As Manchester City and PSG have shown in recent years that a big money takeover can prove to be an enormous windfall in terms of financial and on the field success, however some takeovers can prove to be a nightmare.

We take a look at five of the worst buyouts in football.

 

Malaga

Whilst PSG and Manchester City have been living the high life, Spanish side Malaga are left to rue what might have been.

The Andalucian side were bought for around 35 million euros in 2010 by Sheik Abdullah Al-Thani, who invested millions in building a side that would qualify for European football.

However two years later after Champions League football was achieved, the Qatari removed his investment in the Spanish side, forcing them to sell some of their star players and leaving some players with unpaid wages.

Reports that the Sheik is looking to sell the club after growing frustrated with the lack of progress with his other business ventures in the area, have turned Malaga’s dream owner into the sugar daddy from hell.

 

Peter Ridsdale – Leeds United

Peter Ridsdale’s tenure as Leeds United chairman was one of the biggest rollercoaster rides in English football over the last decade and a half. Success followed in the early days of his ownership as Leeds reached the semi-finals of the UEFA Cup and the Champions League, but financial mismanagement saw the club slide down the Premier League table.

Ridsdale quit as chairman in 2003, leaving the club with debts of over £100m. Leeds were then relegated from the Premier League at the end of the 2003-04 season. The turmoil that Ridsdale left behind saw the Yorkshiremen relegated from the Championship in 2007, and began the 2007-08 in League One with a 30-point penalty due to insolvency.
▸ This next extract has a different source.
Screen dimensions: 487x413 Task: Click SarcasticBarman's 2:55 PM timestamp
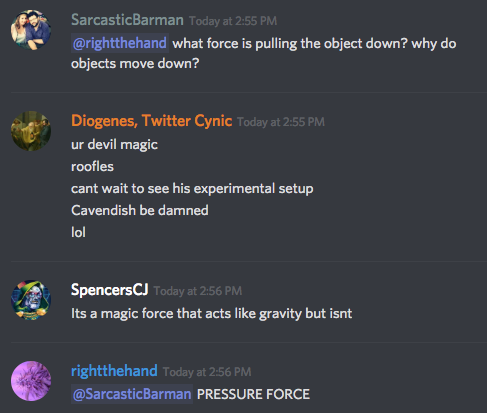pyautogui.click(x=233, y=21)
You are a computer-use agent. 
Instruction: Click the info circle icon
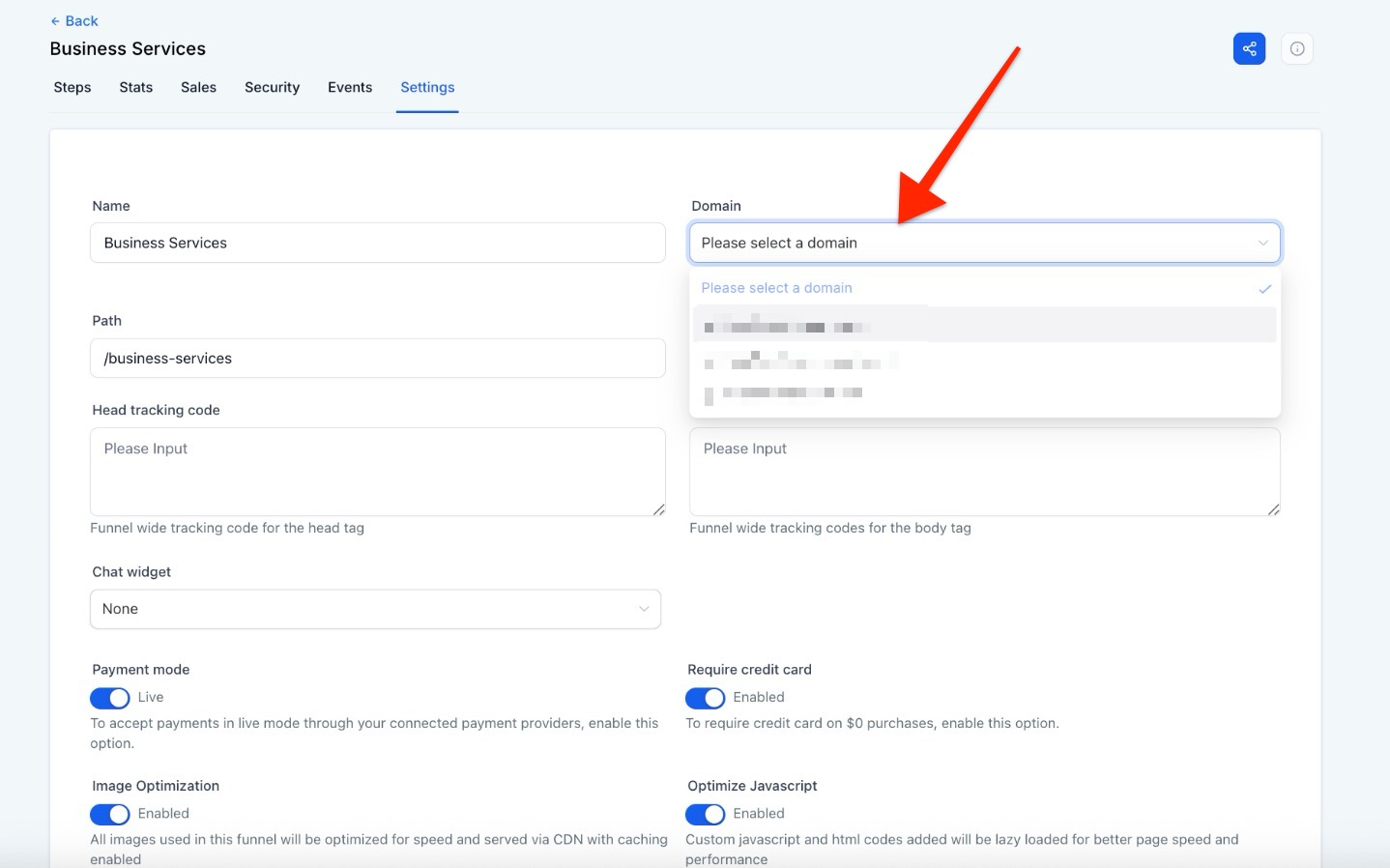1296,48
The Venkys – Blackburn Rovers

The Venkys ownership of Blackburn so far has been nothing short of an unmitigated disaster. A seemingly lack of knowledge about the English game, or football in general, has seen the chickenmen ridiculed by the press and fans alike.

Having replaced Sam Allardyce with Steve Kean in December 2010, Rovers went on narrowly avoid relegation at the end of the 2010-11 season. Despite Kean originally being hired on a temporary basis, the Venkys eventually gave the Scot the manager’s job full time.

With the club looking like certain favourites for relegation under the stewardship of Kean in January 2012, the Venkys failed to inject more transfer funds into the club, or sack the hapless Kean in order to help save the club from the drop.

To rub salt in the wounds the club made a pre tax loss of £18.6m during the Venkys first year at the helm.

 The Glazers – Manchester United

When it comes to the question of sugar daddies any Manchester United fan will happily tell you that the Glazer family has pumped more debt into the club than they have invested.

After an unprecedented £800m buyout of United in 2005, the Glazers have left the club paying around £70m a year in interest – the equivalent of one Cristiano Ronaldo every season.

The Florida based owners have been a figurehead of contempt at Old Trafford, and whilst much of the management of the club has remained constant, the animosity towards the American owners has not lifted in the last seven years.

In many ways United are lucky that their extensive commercial arm has helped to finance the club in recent years, although there have been rumours that Alex Ferguson has had to curb his spending to help the club clear its debts.

Portsmouth  

With the sheer number of disastrous takeovers at Portsmouth in the last six years, it would be unfair to pin the club’s current financial problems on just one man.

Perhaps the biggest villain of the piece must be the Franco-Israeli businessman Alexandre Gaydamak, who started the rot after taking soul ownership of the club in 2006. Gaydamak had allegedly stripped the club of £32m before selling it to Sulaiman Al-Fahim for £60m in 2009.

Al-Fahim’s tenure at the club lasted less than three months, before he sold the club to Ali al-Faraj in October 2009. The sale provoked much controversy with one report claiming that Al-Fahim had sold the club for ‘zero pounds’.

Al-Faraj’s reign was met with similar financial mismanagement. The club was transferred into the hands of Balram Chainrai in February 2010, after Al-Faraj defaulted on a £17m loan. Chainrai’s first major action was to take the club into administration, becoming the first Premier League club to earn the dishonour.

Relegation swiftly followed and the club was sold yet again in July 2011 to the Convers Sports Initiatives (CSI) consortium headed by Russian businessman Vladimir Antonov. "In CSI, I believe we have found owners who will take the long-term view," said chief executive David Lampitt at the time.

By November Antonov had resigned as chairman of Portsmouth after being arrested for asset stripping. His Convers Sports Initiatives was placed into administration and subsequently so were Portsmouth.

In many ways perhaps Pompey are best off in the hands of the administrators.